The bad merge left duplicate variable declarations throughout the test suite — functions declared twice, variables declared twice. One of the accidentally included changes was a form placeholder rename from "Email" to "Email or Username", which broke every auth E2E test that used page.fill('input[placeholder="Email"]'). A catalog test that asserted itemCount > 50 only worked against my local database — CI has a handful of records.

To fix a two-file change, I ended up making four follow-up commits across three PRs. The first two I pushed without running tests locally. They failed. The third I actually ran tests first. It passed. Three rounds of “push and pray” before doing what should have been step one: run the tests, read the output, fix what’s broken, verify, then push. The same debugging rule I enforce every session — check the logs first, theories second — and I ignored it for my own changes.

What This All Adds Up To

Both platforms now have working QA skills. Every morning, the Android emulator and the iOS Simulator boot up, sweep 25 screens each, analyze the screenshots, and file bug reports for anything that looks wrong. Three platforms, all tested, all filing their own bugs.
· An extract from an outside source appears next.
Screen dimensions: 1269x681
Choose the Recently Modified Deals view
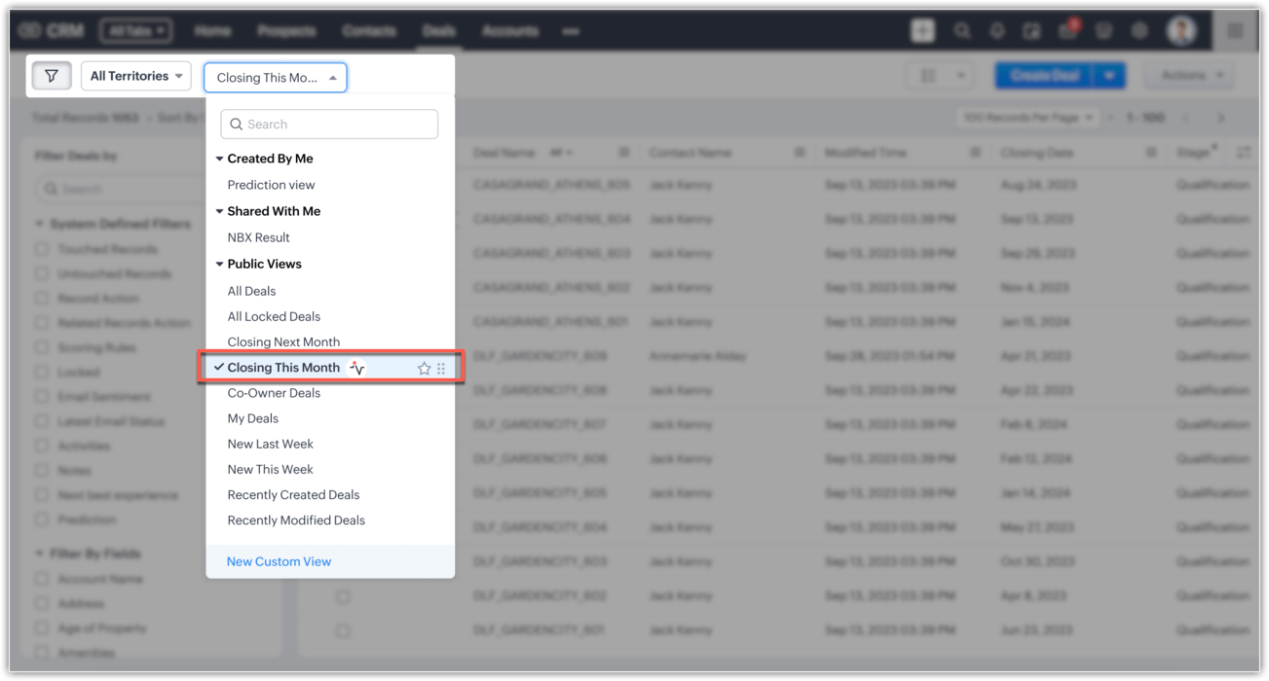(296, 520)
The lessons keep reinforcing each other:

CDP over taps. Don’t fight coordinate systems if you can use the browser’s own debugging protocol. Android gives you this for free. iOS doesn’t, and every workaround adds fragility.

Measure, don’t guess. The accessibility API that finally made iOS navigation work is the same principle as checking logs before forming theories. Don’t assume you know where a button is — ask the system.

Stay in the worktree. Isolation only works if you respect the boundaries. The moment you step outside “just for a quick look,” you’re one careless command away from committing a dozen unrelated files to production.

Run the tests before you push. Three rounds of push-and-pray before doing what should have been step one. The gap between knowing a rule and following it is measured in wasted commits.

Apple, if you’re reading this: please expose CDP or WebDriver for Simulator WebViews. The developer tools are great when a human is using them. They’re nearly useless when an AI is trying to.